Zero-shot works well when the task is well-described in natural language, the desired behaviour is within the model's training distribution, and the output format is simple or standard. For tasks like: "Summarise this document in three bullet points," "Extract the invoice date from this text," or "Is this email spam? Answer yes or no" — clear zero-shot instructions often produce equivalent or better results than few-shot examples, with lower token cost and simpler maintenance.

  • Tasks with clear natural language descriptions that the model understands without demonstration
  • Common task types: summarisation, basic extraction, simple classification, translation
  • When example quality is uncertain — bad examples hurt more than no examples
  • When the output format is standard and the model is familiar with it

When Few-Shot Examples Are Worth the Cost

Few-shot examples add value when the task has domain-specific patterns the model is unlikely to infer from instructions alone, when the output format or style is non-standard and hard to describe precisely, or when zero-shot produces inconsistent results that examples can anchor.

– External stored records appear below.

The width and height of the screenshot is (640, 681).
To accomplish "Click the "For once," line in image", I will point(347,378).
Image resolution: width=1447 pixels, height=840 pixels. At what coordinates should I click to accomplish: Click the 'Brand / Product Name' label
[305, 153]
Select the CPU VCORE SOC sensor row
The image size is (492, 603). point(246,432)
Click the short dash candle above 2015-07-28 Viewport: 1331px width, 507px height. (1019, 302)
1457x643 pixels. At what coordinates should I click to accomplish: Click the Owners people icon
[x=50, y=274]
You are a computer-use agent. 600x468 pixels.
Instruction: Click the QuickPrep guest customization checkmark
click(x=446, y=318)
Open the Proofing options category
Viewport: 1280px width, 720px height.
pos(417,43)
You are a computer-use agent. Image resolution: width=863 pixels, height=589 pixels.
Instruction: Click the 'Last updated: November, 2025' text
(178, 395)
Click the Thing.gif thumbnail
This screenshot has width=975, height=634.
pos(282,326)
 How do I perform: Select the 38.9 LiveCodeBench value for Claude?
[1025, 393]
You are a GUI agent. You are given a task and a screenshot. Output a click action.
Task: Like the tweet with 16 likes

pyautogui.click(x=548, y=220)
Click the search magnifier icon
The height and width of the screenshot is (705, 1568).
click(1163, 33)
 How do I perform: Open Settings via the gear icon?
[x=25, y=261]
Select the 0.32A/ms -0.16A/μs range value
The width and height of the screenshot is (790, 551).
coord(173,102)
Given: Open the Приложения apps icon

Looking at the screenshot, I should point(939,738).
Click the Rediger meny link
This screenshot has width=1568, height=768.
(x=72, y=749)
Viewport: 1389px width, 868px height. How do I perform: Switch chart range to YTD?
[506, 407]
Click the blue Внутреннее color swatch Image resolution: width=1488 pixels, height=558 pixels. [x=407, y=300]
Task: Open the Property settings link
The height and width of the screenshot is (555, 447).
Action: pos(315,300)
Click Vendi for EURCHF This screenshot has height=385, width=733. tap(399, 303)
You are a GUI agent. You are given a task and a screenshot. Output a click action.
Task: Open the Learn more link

  • Domain-specific classification: your categories have specific meanings that differ from generic language (e.g., "escalate" means something specific in your support context)
  • Specific output format: a structured format with unusual conventions that is easier to demonstrate than describe
  • Style and tone: when examples demonstrate voice and register more precisely than instructions can
  • Ambiguous boundary cases: examples can show how to handle the specific edge cases your task produces

Designing Effective Few-Shot Examples

  • Use real examples from your actual data, not constructed ones — real examples represent the distribution and edge cases that matter
  • Cover the boundary cases, not just the easy ones — examples that are clearly in one category do not help the model handle the hard ones
  • Balance categories — if you have 3 categories, include examples of all 3 in roughly equal proportion
  • Keep examples as similar in length and format to real inputs as possible
  • Test the sensitivity of your output to example order — some models are sensitive to which example comes last
  • Measure the quality improvement over zero-shot before committing to the added token cost

Chain-of-Thought: When Reasoning Matters

Chain-of-thought prompting asks the model to show its reasoning before providing a final answer. It significantly improves performance on tasks requiring multi-step reasoning: mathematical calculations, logical inference, complex classification that requires considering multiple factors. For simple classification or extraction tasks, chain-of-thought adds output length and cost without improving accuracy — use it specifically for reasoning-intensive tasks where the intermediate steps are required to reach the correct conclusion.